## Your instructions
Restate word for word the lines of the entries below, starting with the line that holds "Instruction: Click the" and ending with the line that holds "Given: Click the Save and Exit link", and no others.

Records provided Block Start

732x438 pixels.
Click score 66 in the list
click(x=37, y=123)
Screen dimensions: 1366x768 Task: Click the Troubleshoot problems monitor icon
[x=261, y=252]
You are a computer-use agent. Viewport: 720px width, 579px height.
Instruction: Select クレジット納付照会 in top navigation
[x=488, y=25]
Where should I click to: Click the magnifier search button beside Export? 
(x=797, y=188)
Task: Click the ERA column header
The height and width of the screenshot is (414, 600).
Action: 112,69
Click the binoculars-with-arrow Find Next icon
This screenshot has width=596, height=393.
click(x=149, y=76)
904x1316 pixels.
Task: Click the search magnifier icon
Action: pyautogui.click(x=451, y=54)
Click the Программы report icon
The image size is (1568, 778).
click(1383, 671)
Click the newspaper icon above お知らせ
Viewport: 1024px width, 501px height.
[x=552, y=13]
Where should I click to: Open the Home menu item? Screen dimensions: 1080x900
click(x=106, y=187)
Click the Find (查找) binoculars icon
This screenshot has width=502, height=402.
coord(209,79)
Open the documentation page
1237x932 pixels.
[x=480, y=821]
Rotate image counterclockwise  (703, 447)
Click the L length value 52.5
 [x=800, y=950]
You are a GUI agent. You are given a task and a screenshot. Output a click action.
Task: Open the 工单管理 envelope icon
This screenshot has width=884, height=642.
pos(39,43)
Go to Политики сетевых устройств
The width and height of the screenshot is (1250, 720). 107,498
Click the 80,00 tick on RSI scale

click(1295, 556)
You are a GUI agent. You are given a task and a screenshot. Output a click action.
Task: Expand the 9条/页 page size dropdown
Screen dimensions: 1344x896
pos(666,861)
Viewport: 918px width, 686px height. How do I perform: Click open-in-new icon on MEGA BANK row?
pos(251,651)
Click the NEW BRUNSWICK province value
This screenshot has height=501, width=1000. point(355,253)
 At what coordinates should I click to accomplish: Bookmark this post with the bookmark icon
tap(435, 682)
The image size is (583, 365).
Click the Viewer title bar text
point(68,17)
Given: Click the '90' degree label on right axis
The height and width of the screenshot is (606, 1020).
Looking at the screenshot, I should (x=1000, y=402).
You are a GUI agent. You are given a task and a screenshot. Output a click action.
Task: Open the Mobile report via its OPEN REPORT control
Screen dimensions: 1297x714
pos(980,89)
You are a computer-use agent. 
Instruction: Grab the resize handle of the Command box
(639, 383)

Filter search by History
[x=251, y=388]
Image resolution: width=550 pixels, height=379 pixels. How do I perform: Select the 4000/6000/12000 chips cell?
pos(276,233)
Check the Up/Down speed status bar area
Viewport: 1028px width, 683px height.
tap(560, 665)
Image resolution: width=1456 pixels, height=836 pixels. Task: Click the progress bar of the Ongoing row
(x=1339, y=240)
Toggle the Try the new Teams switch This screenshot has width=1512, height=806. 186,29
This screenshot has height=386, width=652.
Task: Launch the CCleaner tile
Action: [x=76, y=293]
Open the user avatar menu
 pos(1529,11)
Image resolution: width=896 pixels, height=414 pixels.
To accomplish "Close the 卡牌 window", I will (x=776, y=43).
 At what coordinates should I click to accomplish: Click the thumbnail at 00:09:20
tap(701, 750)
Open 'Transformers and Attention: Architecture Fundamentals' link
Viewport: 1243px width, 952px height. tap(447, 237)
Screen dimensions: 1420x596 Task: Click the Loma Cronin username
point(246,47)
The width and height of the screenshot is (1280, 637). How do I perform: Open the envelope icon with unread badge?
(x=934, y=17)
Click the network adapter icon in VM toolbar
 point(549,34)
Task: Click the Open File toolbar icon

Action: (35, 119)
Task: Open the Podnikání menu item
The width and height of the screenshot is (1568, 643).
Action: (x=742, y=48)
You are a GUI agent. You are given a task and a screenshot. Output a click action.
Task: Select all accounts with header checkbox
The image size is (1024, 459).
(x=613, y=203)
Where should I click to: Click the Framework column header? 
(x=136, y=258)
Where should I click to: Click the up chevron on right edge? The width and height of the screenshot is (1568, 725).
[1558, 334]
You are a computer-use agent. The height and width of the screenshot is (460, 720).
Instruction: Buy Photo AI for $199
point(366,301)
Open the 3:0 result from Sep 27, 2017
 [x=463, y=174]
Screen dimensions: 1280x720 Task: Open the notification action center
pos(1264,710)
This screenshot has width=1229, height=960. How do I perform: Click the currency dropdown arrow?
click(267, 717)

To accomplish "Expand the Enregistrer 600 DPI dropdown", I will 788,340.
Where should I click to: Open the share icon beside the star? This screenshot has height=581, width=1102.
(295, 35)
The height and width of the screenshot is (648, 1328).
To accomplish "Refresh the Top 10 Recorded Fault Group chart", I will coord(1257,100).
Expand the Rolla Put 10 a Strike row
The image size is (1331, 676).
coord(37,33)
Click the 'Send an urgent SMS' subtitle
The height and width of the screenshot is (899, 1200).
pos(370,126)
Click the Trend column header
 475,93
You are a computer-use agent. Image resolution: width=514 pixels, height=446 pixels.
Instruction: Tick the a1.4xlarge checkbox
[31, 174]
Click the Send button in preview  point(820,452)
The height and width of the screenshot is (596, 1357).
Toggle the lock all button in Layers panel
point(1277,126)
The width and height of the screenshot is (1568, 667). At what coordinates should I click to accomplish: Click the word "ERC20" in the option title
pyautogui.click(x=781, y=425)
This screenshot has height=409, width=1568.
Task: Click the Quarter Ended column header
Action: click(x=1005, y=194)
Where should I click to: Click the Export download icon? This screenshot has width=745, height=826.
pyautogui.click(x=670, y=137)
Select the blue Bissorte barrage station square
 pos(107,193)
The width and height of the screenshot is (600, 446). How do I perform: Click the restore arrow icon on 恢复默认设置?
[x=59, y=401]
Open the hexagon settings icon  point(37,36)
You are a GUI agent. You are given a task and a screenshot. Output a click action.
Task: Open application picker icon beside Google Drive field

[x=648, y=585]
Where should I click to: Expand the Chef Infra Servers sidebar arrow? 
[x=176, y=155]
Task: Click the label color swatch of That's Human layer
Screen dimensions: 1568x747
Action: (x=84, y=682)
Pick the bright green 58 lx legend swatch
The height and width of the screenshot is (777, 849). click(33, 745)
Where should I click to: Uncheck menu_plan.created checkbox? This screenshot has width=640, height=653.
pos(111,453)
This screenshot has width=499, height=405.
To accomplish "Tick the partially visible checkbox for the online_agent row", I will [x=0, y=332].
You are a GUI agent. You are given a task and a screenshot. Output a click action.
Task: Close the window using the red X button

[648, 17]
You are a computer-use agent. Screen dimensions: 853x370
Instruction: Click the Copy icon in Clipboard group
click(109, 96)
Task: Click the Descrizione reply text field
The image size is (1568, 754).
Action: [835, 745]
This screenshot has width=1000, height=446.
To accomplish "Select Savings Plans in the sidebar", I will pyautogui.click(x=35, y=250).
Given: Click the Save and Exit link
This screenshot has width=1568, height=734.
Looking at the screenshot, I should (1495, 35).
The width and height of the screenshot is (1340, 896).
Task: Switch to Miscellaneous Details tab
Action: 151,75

Records provided Block End

## Finished task
Instruction: Click the Copy icon in Clipboard group
click(109, 96)
Task: Click the Descrizione reply text field
The image size is (1568, 754).
Action: [835, 745]
This screenshot has width=1000, height=446.
To accomplish "Select Savings Plans in the sidebar", I will pyautogui.click(x=35, y=250).
Given: Click the Save and Exit link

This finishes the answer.